___ Material for this exercise

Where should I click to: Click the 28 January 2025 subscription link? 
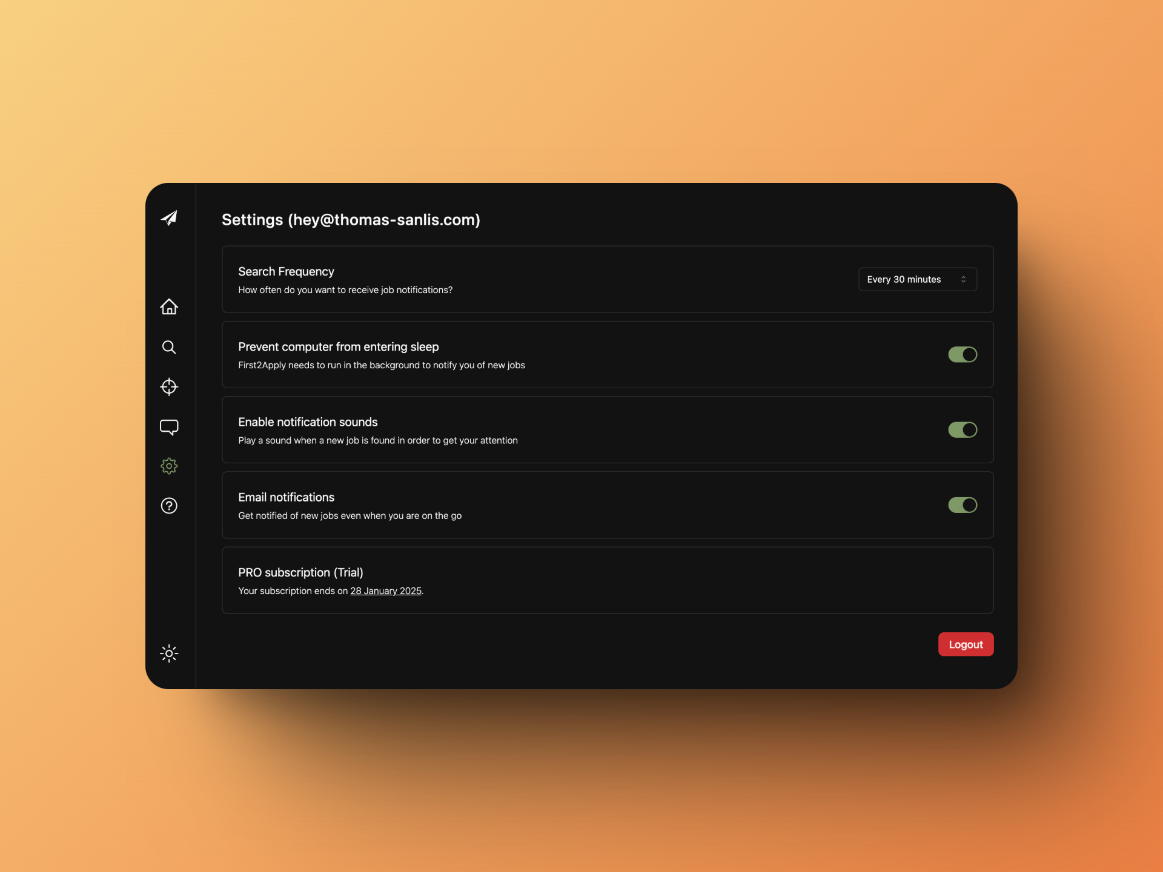(x=385, y=590)
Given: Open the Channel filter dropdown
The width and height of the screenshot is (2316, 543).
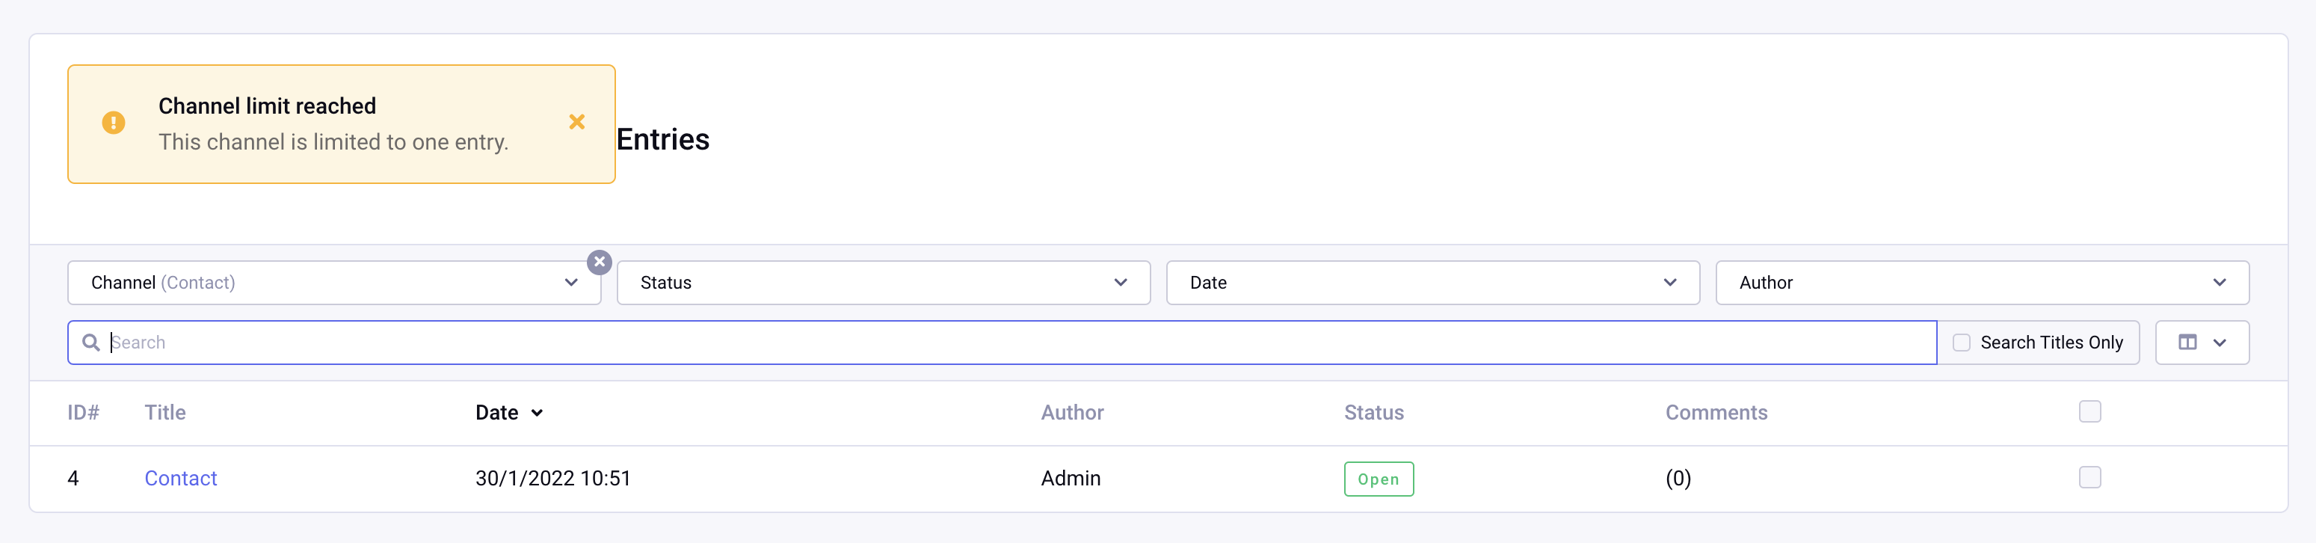Looking at the screenshot, I should pos(334,283).
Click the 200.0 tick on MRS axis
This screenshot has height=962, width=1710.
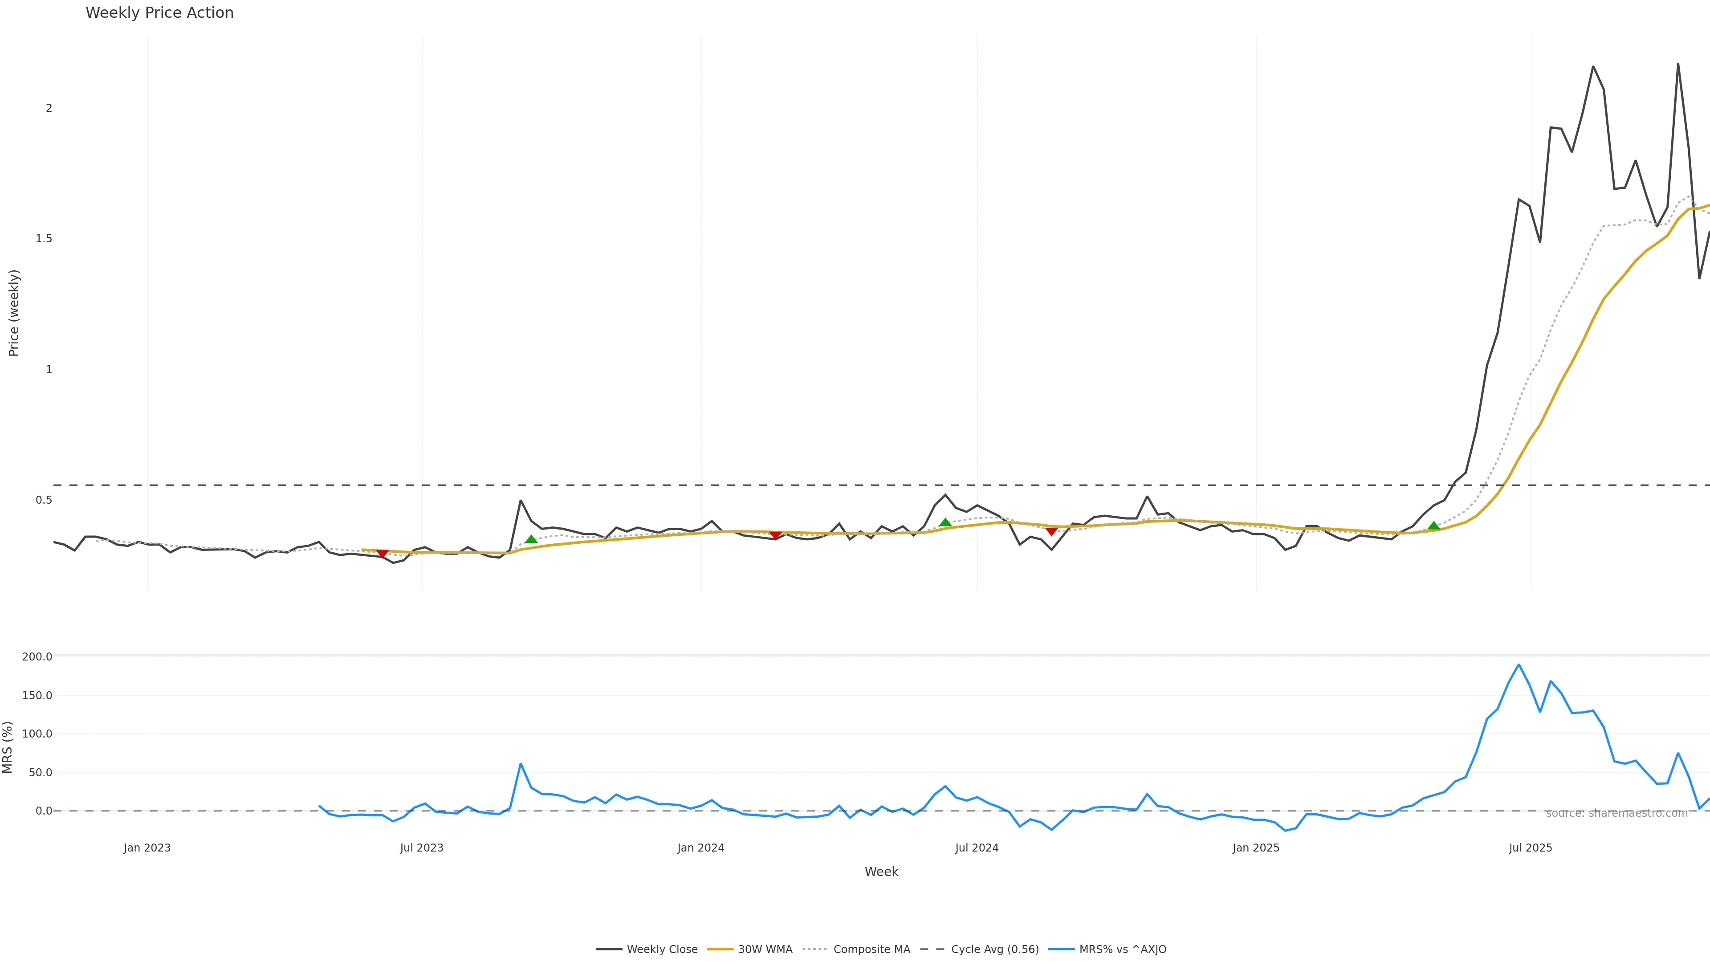37,657
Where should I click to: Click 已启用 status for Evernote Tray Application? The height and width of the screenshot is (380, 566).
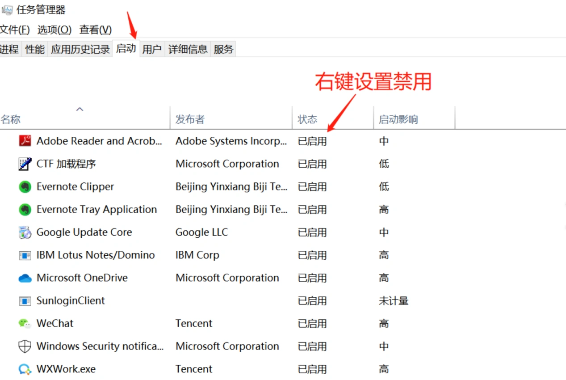312,210
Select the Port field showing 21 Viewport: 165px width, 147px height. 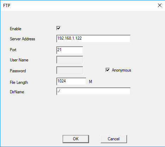coord(70,50)
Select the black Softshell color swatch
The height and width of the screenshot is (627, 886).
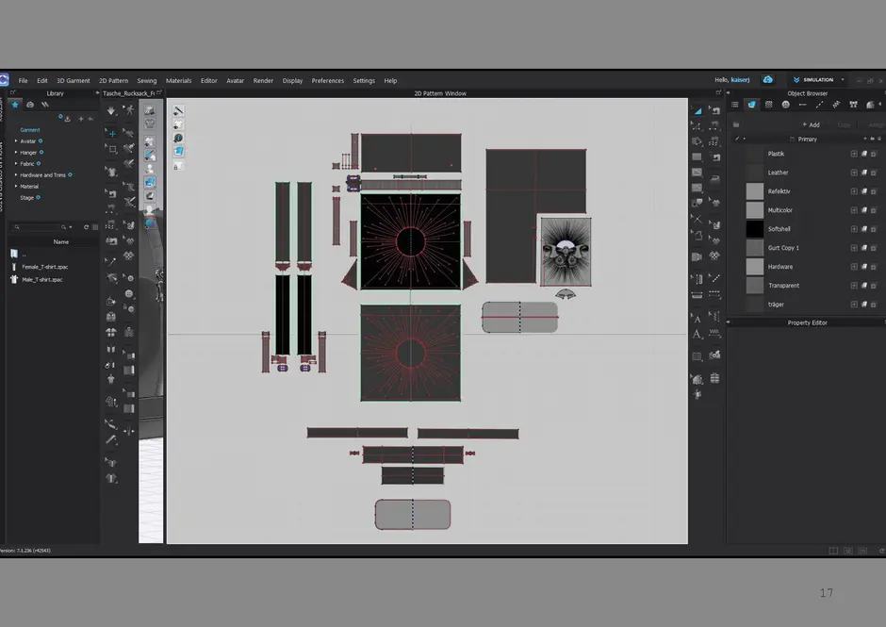[x=754, y=229]
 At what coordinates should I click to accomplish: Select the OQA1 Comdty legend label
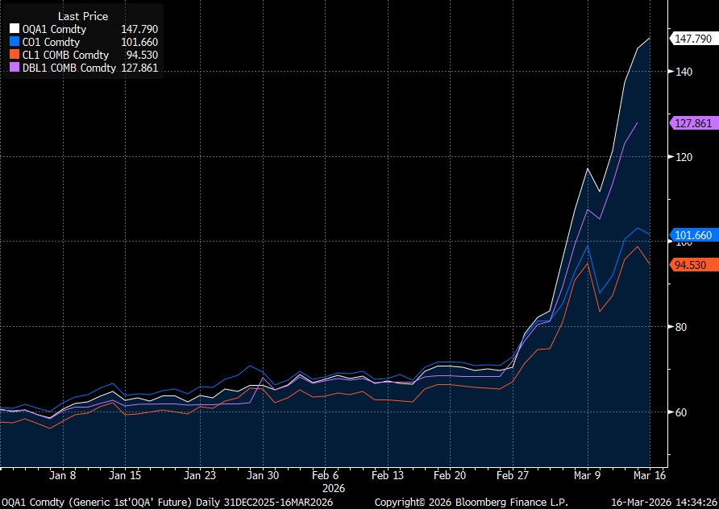[x=54, y=29]
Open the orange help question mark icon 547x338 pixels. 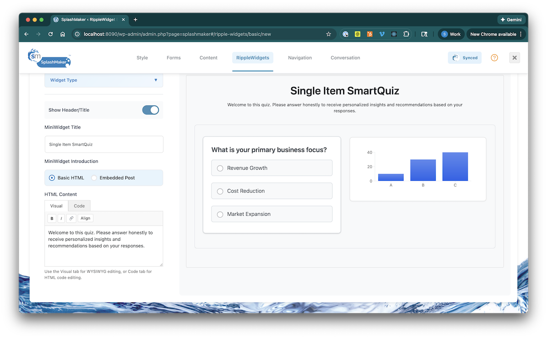494,58
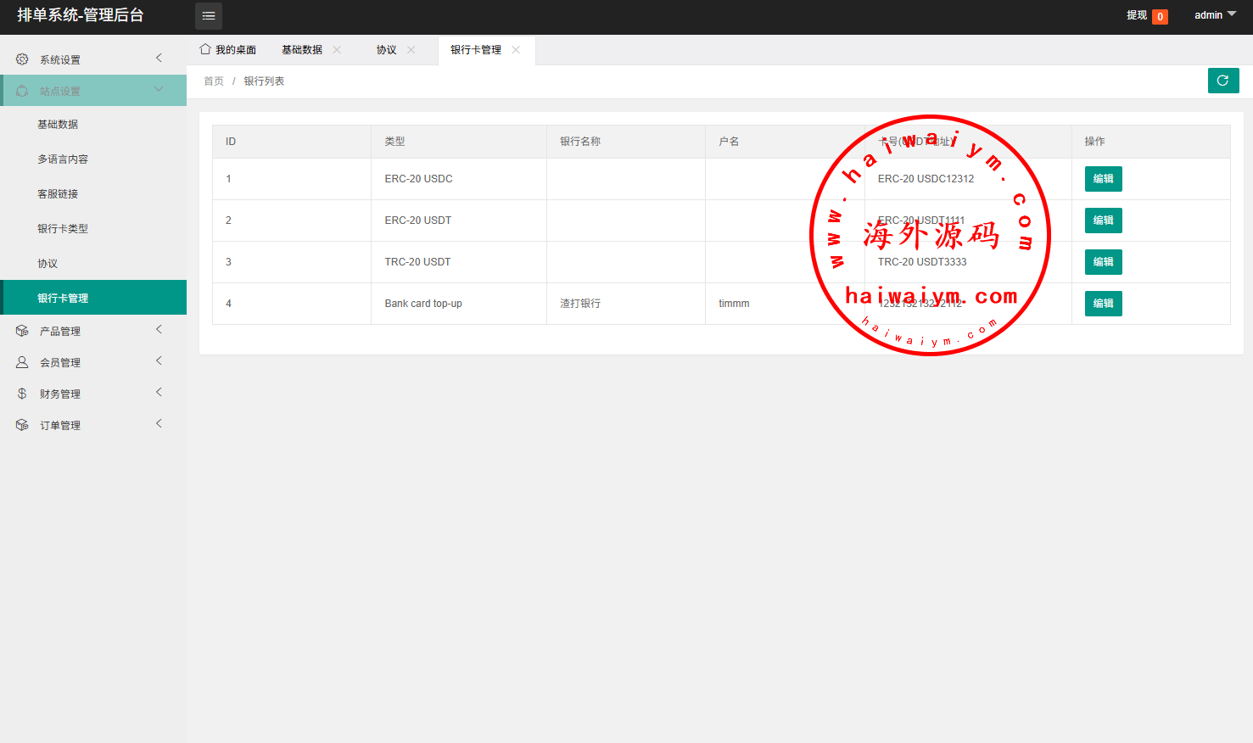Click the 财务管理 dollar icon
The image size is (1253, 743).
coord(22,394)
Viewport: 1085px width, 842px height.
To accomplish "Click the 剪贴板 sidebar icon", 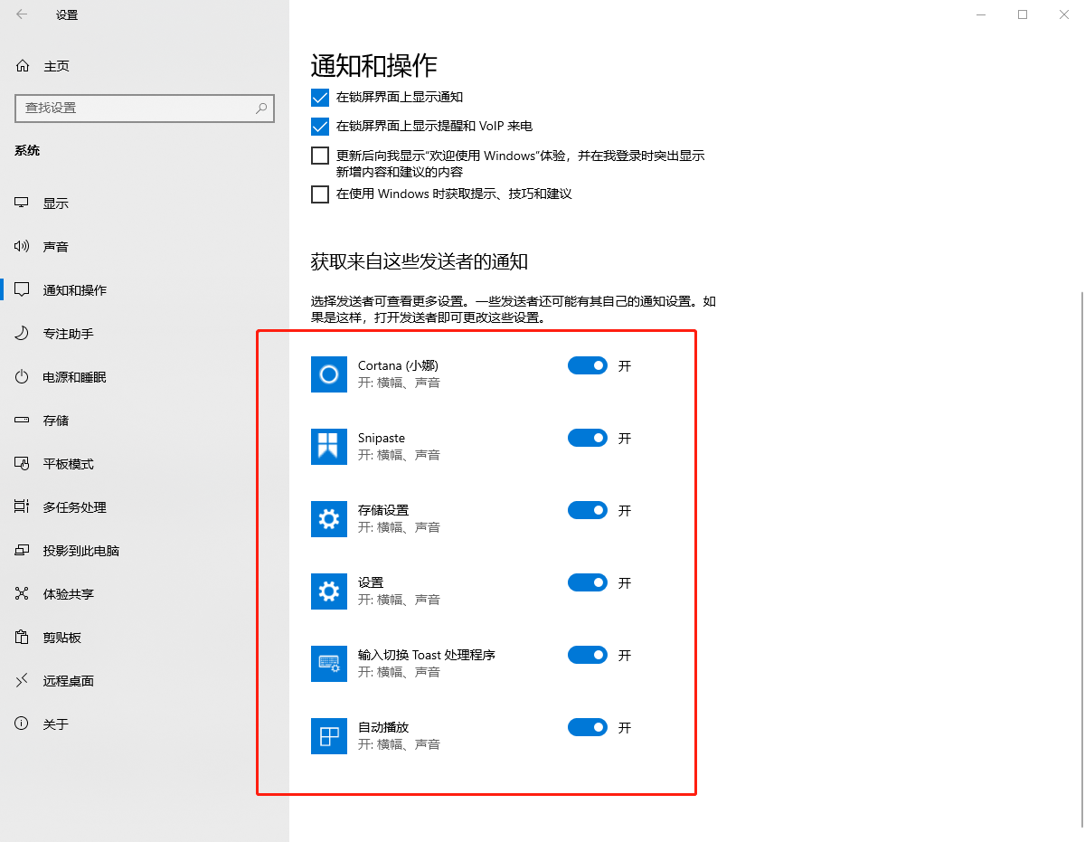I will [x=21, y=637].
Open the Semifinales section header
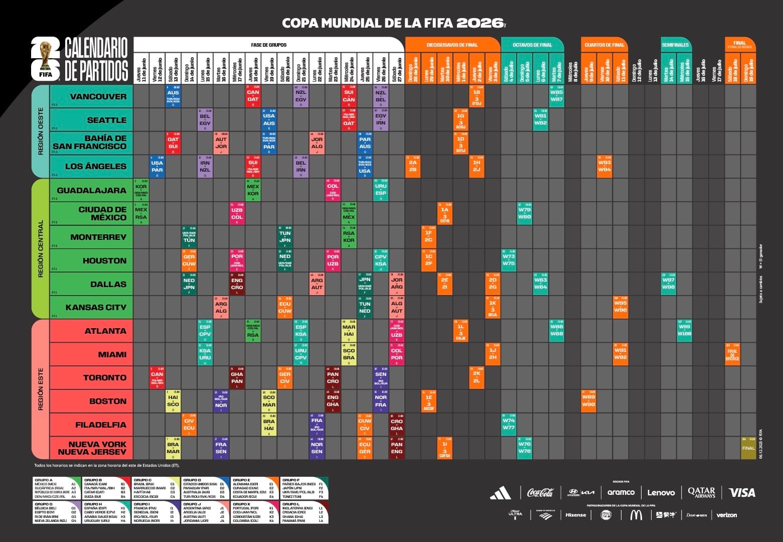Screen dimensions: 783x542 (x=675, y=44)
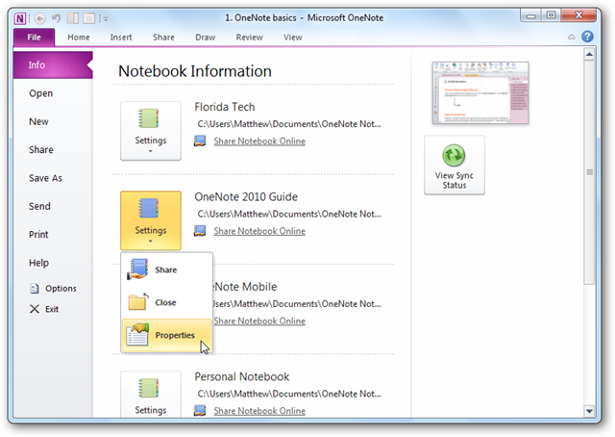Image resolution: width=615 pixels, height=437 pixels.
Task: Click the View Sync Status button
Action: pos(455,165)
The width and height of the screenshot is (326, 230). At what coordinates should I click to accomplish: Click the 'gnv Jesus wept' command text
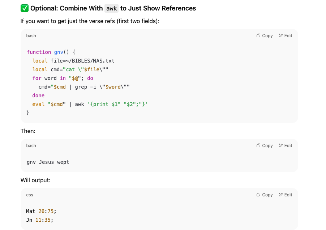click(48, 162)
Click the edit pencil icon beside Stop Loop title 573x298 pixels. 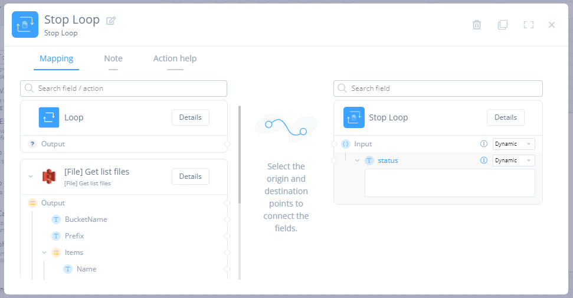111,21
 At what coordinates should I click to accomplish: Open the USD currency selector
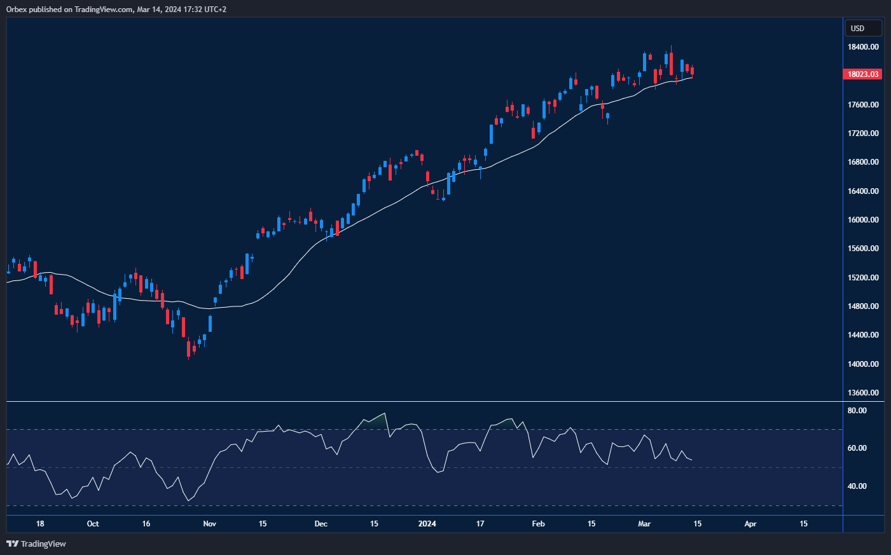(862, 28)
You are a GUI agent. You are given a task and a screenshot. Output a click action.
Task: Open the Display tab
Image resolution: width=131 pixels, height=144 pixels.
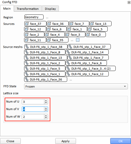click(50, 9)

______

What is needed is a word-for-word copy of the lines from the start of the data to the line with "Click the 200.0 tick on MRS axis", inclusive, with no pictures in it.

Where should I click to: Click the 28 January 2025 subscription link? 
(x=385, y=590)
Given: Open the Channel filter dropdown
The width and height of the screenshot is (2316, 543).
Looking at the screenshot, I should pos(334,283).
Click the 200.0 tick on MRS axis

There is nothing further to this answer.